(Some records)
┌────────

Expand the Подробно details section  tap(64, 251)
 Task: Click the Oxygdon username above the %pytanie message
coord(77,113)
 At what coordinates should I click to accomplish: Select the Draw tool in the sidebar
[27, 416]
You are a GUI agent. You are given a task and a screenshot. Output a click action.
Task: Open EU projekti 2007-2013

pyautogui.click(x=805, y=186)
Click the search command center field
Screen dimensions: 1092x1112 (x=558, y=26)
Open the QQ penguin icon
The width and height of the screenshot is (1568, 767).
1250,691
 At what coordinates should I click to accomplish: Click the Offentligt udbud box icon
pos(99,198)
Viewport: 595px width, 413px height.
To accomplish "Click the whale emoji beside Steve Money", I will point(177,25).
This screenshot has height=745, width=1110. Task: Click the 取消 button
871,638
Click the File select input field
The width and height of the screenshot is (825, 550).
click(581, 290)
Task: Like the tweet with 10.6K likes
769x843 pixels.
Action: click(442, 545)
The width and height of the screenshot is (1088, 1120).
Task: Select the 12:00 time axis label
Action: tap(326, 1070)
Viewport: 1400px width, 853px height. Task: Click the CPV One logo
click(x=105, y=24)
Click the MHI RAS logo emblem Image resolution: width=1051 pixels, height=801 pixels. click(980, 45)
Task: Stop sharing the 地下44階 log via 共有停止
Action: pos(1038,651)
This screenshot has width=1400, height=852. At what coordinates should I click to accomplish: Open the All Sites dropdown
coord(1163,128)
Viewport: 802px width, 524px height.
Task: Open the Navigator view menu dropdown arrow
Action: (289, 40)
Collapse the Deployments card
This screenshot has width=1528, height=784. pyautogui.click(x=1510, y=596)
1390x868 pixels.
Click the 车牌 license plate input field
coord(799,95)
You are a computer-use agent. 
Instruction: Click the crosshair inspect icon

└────────

Rewrite every one of the records above, swapping "Deployments card" for "Releases card" and keeping everything else the same.

_RESULT OF THIS TASK:_
Expand the Подробно details section  tap(64, 251)
 Task: Click the Oxygdon username above the %pytanie message
coord(77,113)
 At what coordinates should I click to accomplish: Select the Draw tool in the sidebar
[27, 416]
You are a GUI agent. You are given a task and a screenshot. Output a click action.
Task: Open EU projekti 2007-2013

pyautogui.click(x=805, y=186)
Click the search command center field
Screen dimensions: 1092x1112 (x=558, y=26)
Open the QQ penguin icon
The width and height of the screenshot is (1568, 767).
1250,691
 At what coordinates should I click to accomplish: Click the Offentligt udbud box icon
pos(99,198)
Viewport: 595px width, 413px height.
To accomplish "Click the whale emoji beside Steve Money", I will point(177,25).
This screenshot has height=745, width=1110. Task: Click the 取消 button
871,638
Click the File select input field
The width and height of the screenshot is (825, 550).
click(581, 290)
Task: Like the tweet with 10.6K likes
769x843 pixels.
Action: click(442, 545)
The width and height of the screenshot is (1088, 1120).
Task: Select the 12:00 time axis label
Action: tap(326, 1070)
Viewport: 1400px width, 853px height. Task: Click the CPV One logo
click(x=105, y=24)
Click the MHI RAS logo emblem Image resolution: width=1051 pixels, height=801 pixels. click(980, 45)
Task: Stop sharing the 地下44階 log via 共有停止
Action: pos(1038,651)
This screenshot has width=1400, height=852. At what coordinates should I click to accomplish: Open the All Sites dropdown
coord(1163,128)
Viewport: 802px width, 524px height.
Task: Open the Navigator view menu dropdown arrow
Action: (289, 40)
Collapse the Releases card
This screenshot has width=1528, height=784. pyautogui.click(x=1510, y=596)
1390x868 pixels.
Click the 车牌 license plate input field
coord(799,95)
You are a computer-use agent. 
Instruction: Click the crosshair inspect icon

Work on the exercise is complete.